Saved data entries
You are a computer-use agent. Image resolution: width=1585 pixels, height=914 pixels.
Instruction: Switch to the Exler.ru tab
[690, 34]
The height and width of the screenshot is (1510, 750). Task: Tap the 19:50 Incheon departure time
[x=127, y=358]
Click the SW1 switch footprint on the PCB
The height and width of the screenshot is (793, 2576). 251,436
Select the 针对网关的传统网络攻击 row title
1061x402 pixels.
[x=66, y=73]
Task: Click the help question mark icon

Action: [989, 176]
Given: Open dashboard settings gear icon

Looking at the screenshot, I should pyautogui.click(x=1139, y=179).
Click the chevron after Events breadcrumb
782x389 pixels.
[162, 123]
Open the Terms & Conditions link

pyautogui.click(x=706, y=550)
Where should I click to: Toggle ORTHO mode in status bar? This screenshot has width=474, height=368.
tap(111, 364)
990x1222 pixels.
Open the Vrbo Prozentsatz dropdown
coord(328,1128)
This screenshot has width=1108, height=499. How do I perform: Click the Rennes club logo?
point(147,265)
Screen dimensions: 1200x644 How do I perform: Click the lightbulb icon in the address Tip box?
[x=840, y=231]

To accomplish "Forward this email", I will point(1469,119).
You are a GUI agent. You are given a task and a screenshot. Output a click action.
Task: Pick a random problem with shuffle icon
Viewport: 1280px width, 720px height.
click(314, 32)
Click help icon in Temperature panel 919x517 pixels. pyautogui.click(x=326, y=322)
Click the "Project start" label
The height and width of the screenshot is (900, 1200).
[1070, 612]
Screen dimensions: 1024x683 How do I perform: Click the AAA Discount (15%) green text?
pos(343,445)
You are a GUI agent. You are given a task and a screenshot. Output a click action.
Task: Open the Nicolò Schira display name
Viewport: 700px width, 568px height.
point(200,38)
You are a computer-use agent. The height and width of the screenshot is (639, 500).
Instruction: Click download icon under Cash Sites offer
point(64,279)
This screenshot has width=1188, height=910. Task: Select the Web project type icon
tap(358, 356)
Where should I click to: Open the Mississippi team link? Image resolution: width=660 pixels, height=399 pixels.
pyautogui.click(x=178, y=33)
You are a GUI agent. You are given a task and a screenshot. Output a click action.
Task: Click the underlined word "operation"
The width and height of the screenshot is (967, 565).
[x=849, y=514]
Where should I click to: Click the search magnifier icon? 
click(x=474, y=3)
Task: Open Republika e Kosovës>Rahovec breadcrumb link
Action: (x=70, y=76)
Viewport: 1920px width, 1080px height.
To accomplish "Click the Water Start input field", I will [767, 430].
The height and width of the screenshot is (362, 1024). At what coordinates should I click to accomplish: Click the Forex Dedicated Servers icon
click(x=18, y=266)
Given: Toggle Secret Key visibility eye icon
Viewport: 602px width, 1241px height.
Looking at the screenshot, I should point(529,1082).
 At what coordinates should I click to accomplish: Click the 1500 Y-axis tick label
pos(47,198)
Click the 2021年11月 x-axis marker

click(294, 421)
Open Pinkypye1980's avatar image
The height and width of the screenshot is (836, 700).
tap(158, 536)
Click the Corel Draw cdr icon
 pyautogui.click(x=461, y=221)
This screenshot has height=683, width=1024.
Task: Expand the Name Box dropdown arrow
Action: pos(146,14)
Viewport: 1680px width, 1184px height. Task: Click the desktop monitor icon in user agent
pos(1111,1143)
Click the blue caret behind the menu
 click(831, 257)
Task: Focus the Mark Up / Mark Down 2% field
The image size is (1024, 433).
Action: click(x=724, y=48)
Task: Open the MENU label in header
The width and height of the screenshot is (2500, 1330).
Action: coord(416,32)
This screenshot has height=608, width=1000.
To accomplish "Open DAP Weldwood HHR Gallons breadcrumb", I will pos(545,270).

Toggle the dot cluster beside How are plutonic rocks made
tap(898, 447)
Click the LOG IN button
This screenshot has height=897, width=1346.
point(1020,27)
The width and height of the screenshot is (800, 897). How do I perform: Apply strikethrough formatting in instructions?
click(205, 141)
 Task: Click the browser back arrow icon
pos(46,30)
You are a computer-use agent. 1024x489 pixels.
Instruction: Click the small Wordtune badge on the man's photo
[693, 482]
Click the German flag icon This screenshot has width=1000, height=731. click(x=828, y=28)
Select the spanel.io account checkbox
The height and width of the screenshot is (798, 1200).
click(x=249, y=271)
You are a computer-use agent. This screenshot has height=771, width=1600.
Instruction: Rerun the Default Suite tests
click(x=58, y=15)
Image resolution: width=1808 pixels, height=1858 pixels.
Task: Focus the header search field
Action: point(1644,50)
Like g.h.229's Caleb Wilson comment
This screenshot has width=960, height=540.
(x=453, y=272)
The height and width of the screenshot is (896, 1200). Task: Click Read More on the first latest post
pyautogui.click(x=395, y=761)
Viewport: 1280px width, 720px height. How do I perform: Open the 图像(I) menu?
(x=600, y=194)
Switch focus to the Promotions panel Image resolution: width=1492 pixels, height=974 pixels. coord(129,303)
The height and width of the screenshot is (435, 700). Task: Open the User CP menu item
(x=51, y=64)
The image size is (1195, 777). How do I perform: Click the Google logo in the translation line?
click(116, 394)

AIM OF THE EXERCISE
Retype the records that precede this task, keeping them exactly the same.

ANSWER SPACE
You are a computer-use agent. Image resolution: width=1585 pixels, height=914 pixels.
Instruction: Switch to the Exler.ru tab
[690, 34]
The height and width of the screenshot is (1510, 750). Task: Tap the 19:50 Incheon departure time
[x=127, y=358]
Click the SW1 switch footprint on the PCB
The height and width of the screenshot is (793, 2576). 251,436
Select the 针对网关的传统网络攻击 row title
1061x402 pixels.
[x=66, y=73]
Task: Click the help question mark icon

Action: [989, 176]
Given: Open dashboard settings gear icon

Looking at the screenshot, I should pyautogui.click(x=1139, y=179).
Click the chevron after Events breadcrumb
782x389 pixels.
[162, 123]
Open the Terms & Conditions link

pyautogui.click(x=706, y=550)
Where should I click to: Toggle ORTHO mode in status bar? This screenshot has width=474, height=368.
tap(111, 364)
990x1222 pixels.
Open the Vrbo Prozentsatz dropdown
coord(328,1128)
This screenshot has width=1108, height=499. How do I perform: Click the Rennes club logo?
point(147,265)
Screen dimensions: 1200x644 How do I perform: Click the lightbulb icon in the address Tip box?
[x=840, y=231]

To accomplish "Forward this email", I will point(1469,119).
You are a GUI agent. You are given a task and a screenshot. Output a click action.
Task: Pick a random problem with shuffle icon
Viewport: 1280px width, 720px height.
click(314, 32)
Click help icon in Temperature panel 919x517 pixels. pyautogui.click(x=326, y=322)
Click the "Project start" label
The height and width of the screenshot is (900, 1200).
[1070, 612]
Screen dimensions: 1024x683 How do I perform: Click the AAA Discount (15%) green text?
pos(343,445)
You are a GUI agent. You are given a task and a screenshot. Output a click action.
Task: Open the Nicolò Schira display name
Viewport: 700px width, 568px height.
point(200,38)
You are a computer-use agent. The height and width of the screenshot is (639, 500).
Instruction: Click download icon under Cash Sites offer
point(64,279)
This screenshot has width=1188, height=910. Task: Select the Web project type icon
tap(358, 356)
Where should I click to: Open the Mississippi team link? Image resolution: width=660 pixels, height=399 pixels.
pyautogui.click(x=178, y=33)
You are a GUI agent. You are given a task and a screenshot. Output a click action.
Task: Click the underlined word "operation"
The width and height of the screenshot is (967, 565).
[x=849, y=514]
Where should I click to: Click the search magnifier icon? 
click(x=474, y=3)
Task: Open Republika e Kosovës>Rahovec breadcrumb link
Action: (x=70, y=76)
Viewport: 1920px width, 1080px height.
To accomplish "Click the Water Start input field", I will [767, 430].
The height and width of the screenshot is (362, 1024). At what coordinates should I click to accomplish: Click the Forex Dedicated Servers icon
click(x=18, y=266)
Given: Toggle Secret Key visibility eye icon
Viewport: 602px width, 1241px height.
Looking at the screenshot, I should point(529,1082).
 At what coordinates should I click to accomplish: Click the 1500 Y-axis tick label
pos(47,198)
Click the 2021年11月 x-axis marker

click(294, 421)
Open Pinkypye1980's avatar image
The height and width of the screenshot is (836, 700).
tap(158, 536)
Click the Corel Draw cdr icon
 pyautogui.click(x=461, y=221)
This screenshot has height=683, width=1024.
Task: Expand the Name Box dropdown arrow
Action: pos(146,14)
Viewport: 1680px width, 1184px height. Task: Click the desktop monitor icon in user agent
pos(1111,1143)
Click the blue caret behind the menu
 click(831, 257)
Task: Focus the Mark Up / Mark Down 2% field
The image size is (1024, 433).
Action: click(x=724, y=48)
Task: Open the MENU label in header
The width and height of the screenshot is (2500, 1330).
Action: coord(416,32)
This screenshot has height=608, width=1000.
To accomplish "Open DAP Weldwood HHR Gallons breadcrumb", I will pos(545,270).

Toggle the dot cluster beside How are plutonic rocks made
tap(898, 447)
Click the LOG IN button
This screenshot has height=897, width=1346.
point(1020,27)
The width and height of the screenshot is (800, 897). How do I perform: Apply strikethrough formatting in instructions?
click(205, 141)
 Task: Click the browser back arrow icon
pos(46,30)
You are a computer-use agent. 1024x489 pixels.
Instruction: Click the small Wordtune badge on the man's photo
[693, 482]
Click the German flag icon This screenshot has width=1000, height=731. click(x=828, y=28)
Select the spanel.io account checkbox
The height and width of the screenshot is (798, 1200).
click(x=249, y=271)
You are a computer-use agent. This screenshot has height=771, width=1600.
Instruction: Rerun the Default Suite tests
click(x=58, y=15)
Image resolution: width=1808 pixels, height=1858 pixels.
Task: Focus the header search field
Action: point(1644,50)
Like g.h.229's Caleb Wilson comment
This screenshot has width=960, height=540.
(x=453, y=272)
The height and width of the screenshot is (896, 1200). Task: Click Read More on the first latest post
pyautogui.click(x=395, y=761)
Viewport: 1280px width, 720px height. How do I perform: Open the 图像(I) menu?
(x=600, y=194)
Switch focus to the Promotions panel Image resolution: width=1492 pixels, height=974 pixels. coord(129,303)
The height and width of the screenshot is (435, 700). Task: Open the User CP menu item
(x=51, y=64)
The image size is (1195, 777). How do I perform: Click the Google logo in the translation line?
click(116, 394)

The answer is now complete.